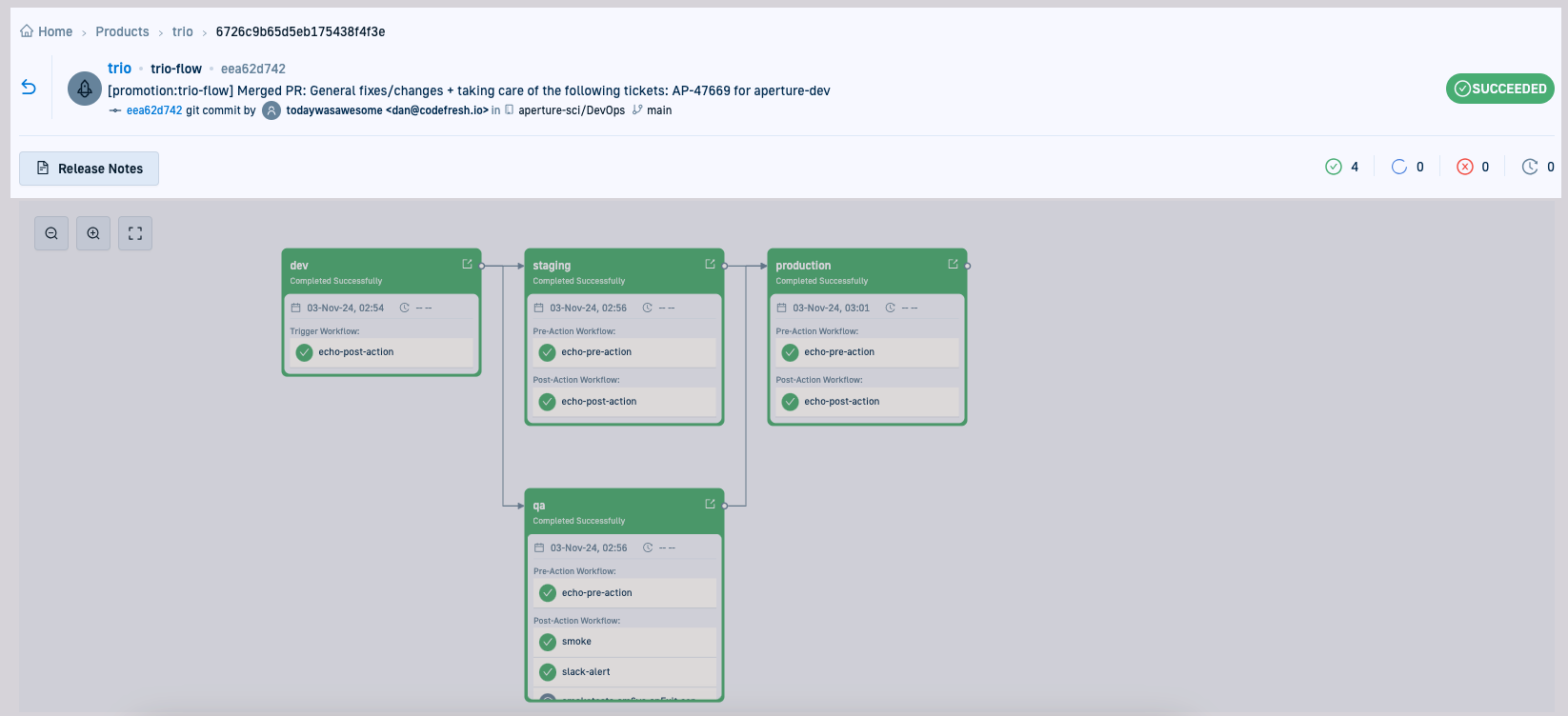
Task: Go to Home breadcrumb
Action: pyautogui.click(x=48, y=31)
* * *
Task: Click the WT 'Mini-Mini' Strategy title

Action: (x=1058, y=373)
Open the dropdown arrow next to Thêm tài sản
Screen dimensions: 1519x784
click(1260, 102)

• [GIVEN REQUEST]:
Which lines in the items above contain the string "Task"? Show each of them in full, treating uppercase and lowercase as different.

• [OUTPUT FOR THIS EXERCISE]:
Task: Go to Home breadcrumb
Task: Click the WT 'Mini-Mini' Strategy title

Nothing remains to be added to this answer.